[Fragmento del documento]
────────────────────

Debe notarse que una vez convertidos los bienes de la Iglesia en feudos, y los feudos en bienes de la Iglesia, éstos y aquéllos tomaron recíprocamente algo de la naturaleza de lo uno y de lo otro. Así es que los bienes de la Iglesia gozaron de los privilegios feudales y éstos participaron de los que tenían los bienes de la Iglesia: tales fueron los derechos honoríficos en las iglesias que se crearon entonces. Y como estos derechos han ido siempre anejos a la alta justicia, con preferencia a lo que en el día se llama el feudo, se deduce que las justicias patrimoniales estaban establecidas en el mismo tiempo que estos derechos.
El orden de las materias me ha llevado a alterar el de los tiempos, de suerte que he hablado de Carlomagno antes de referirme a la época famosa de la traslación de la Corona a los Carlovingios, efectuada en tiempo de Pipino; acontecimiento que se tiene por más notable en nuestros días que cuando se realizó.
Los reyes no tenían autoridad, pero se llamaban reyes. Autoridad efectiva era la del mayordomo; pero el título de rey era hereditario y el de mayordomo era electivo. Aunque en los últimos tiempos hubiesen los mayordomos sentado en el trono al que quisieran de los Merovingios, nunca tomaron un rey de otro linaje; no se había borrado del corazón de los Francos la antigua ley que daba la Corona siempre a una familia. Más apego tenían a la dinastía que a la persona del rey; el monarca, en aquella monarquía, era poco menos que un desconocido; pero no así la dignidad real. Pipino, hijo de Carlos Martel, creyó conveniente confundir las cosas uniendo la autoridad de mayordomo y la dignidad real. Antes era el mayordomo electivo y el rey hereditario; al comienzo de la segunda línea, la Corona fue a la vez hereditaria y electiva: electiva, porque el rey elegido era designado por el pueblo; hereditaria, porque la elección del pueblo no salió jamás de una familia.

────────────────────

[Problemas y tareas]
a) ¿De quién era hijo Pipino según el fragmento?
b) Cita textualmente el pasaje del fragmento que empieza en las palabras "Debe notarse que" y termina después de "que estos derechos.".
c) Enumera todas las personas a las que el fragmento nombra individualmente.

[Material]
────────────────────

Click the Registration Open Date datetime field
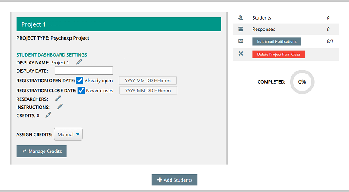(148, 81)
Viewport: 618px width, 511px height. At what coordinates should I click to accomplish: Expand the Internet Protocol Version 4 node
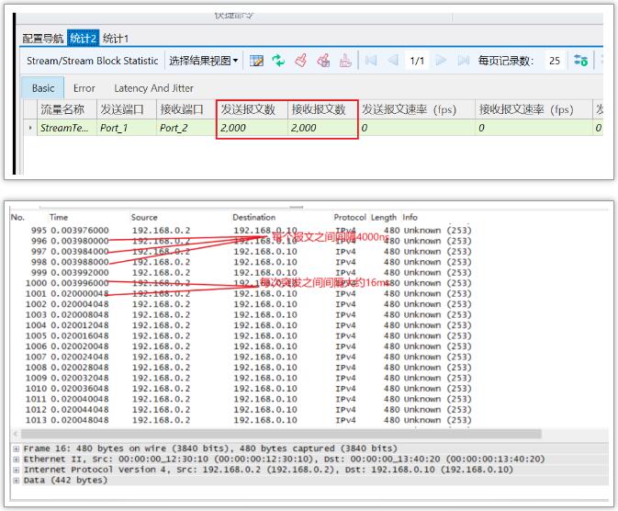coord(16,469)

────────────────────

[Las soluciones]
a) De Carlos Martel.

b)
Debe notarse que una vez convertidos los bienes de la Iglesia en feudos, y los feudos en bienes de la Iglesia, éstos y aquéllos tomaron recíprocamente algo de la naturaleza de lo uno y de lo otro. Así es que los bienes de la Iglesia gozaron de los privilegios feudales y éstos participaron de los que tenían los bienes de la Iglesia: tales fueron los derechos honoríficos en las iglesias que se crearon entonces. Y como estos derechos han ido siempre anejos a la alta justicia, con preferencia a lo que en el día se llama el feudo, se deduce que las justicias patrimoniales estaban establecidas en el mismo tiempo que estos derechos.

c) Carlomagno, Pipino, Carlos Martel